### [To do]
Exact copy, pictures excluded: set down only the lines from the one with "Task: Open the ADD MONEY dialog" through the end of the entries, keeping both end lines.
|---|
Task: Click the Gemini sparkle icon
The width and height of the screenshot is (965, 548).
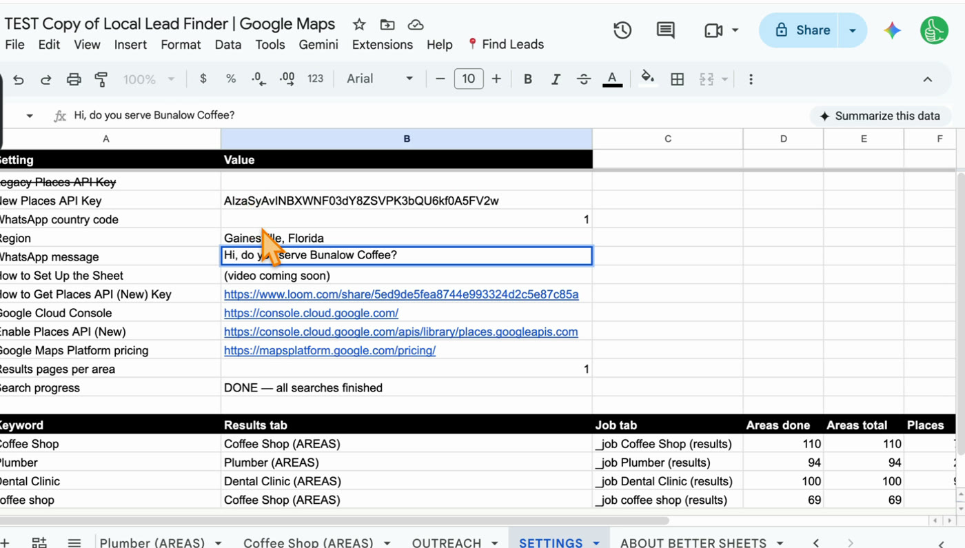Action: click(x=893, y=30)
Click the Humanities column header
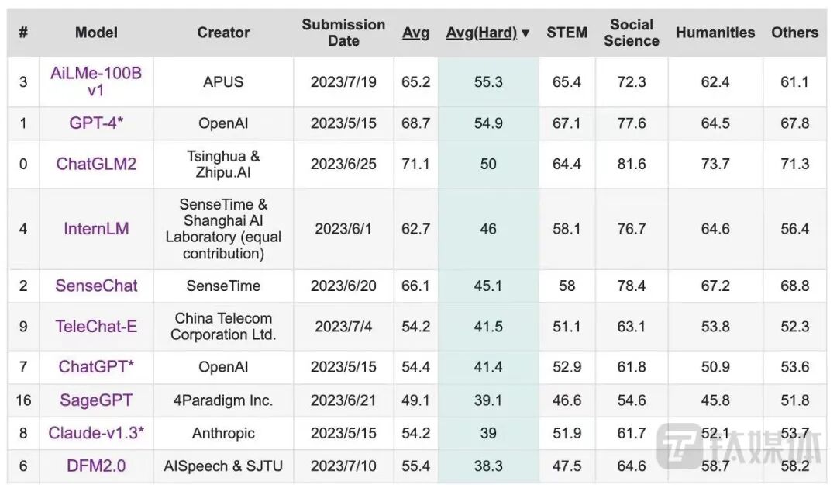Screen dimensions: 837x485 click(715, 33)
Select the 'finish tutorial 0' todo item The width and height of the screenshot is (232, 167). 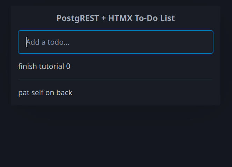[x=44, y=66]
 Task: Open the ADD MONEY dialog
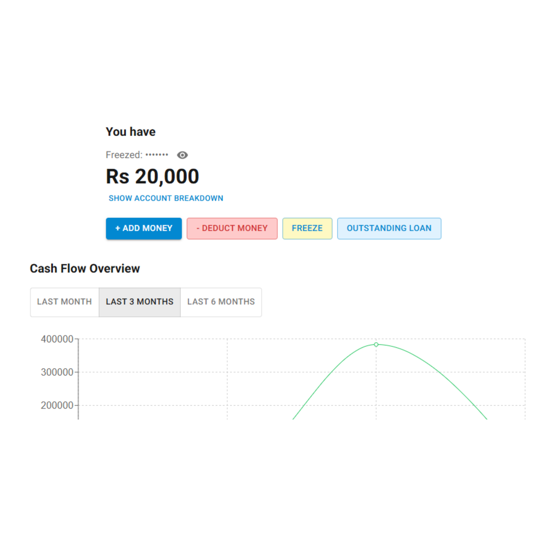pyautogui.click(x=144, y=228)
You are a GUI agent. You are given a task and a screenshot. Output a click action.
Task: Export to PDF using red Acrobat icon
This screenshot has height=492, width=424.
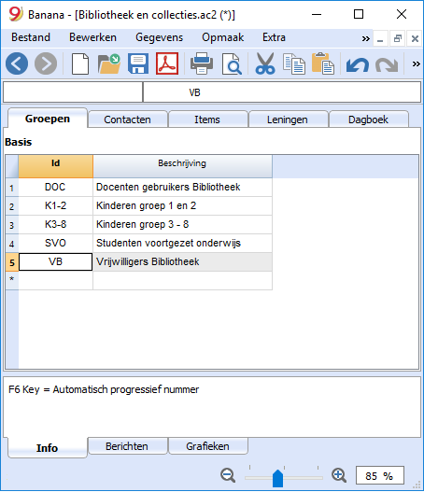point(167,63)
|---|
### [Solution to this problem]
 Task: Open the ADD MONEY dialog
pyautogui.click(x=144, y=228)
You are a GUI agent. You are given a task and a screenshot. Output a click action.
Task: Export to PDF using red Acrobat icon
This screenshot has height=492, width=424.
point(167,63)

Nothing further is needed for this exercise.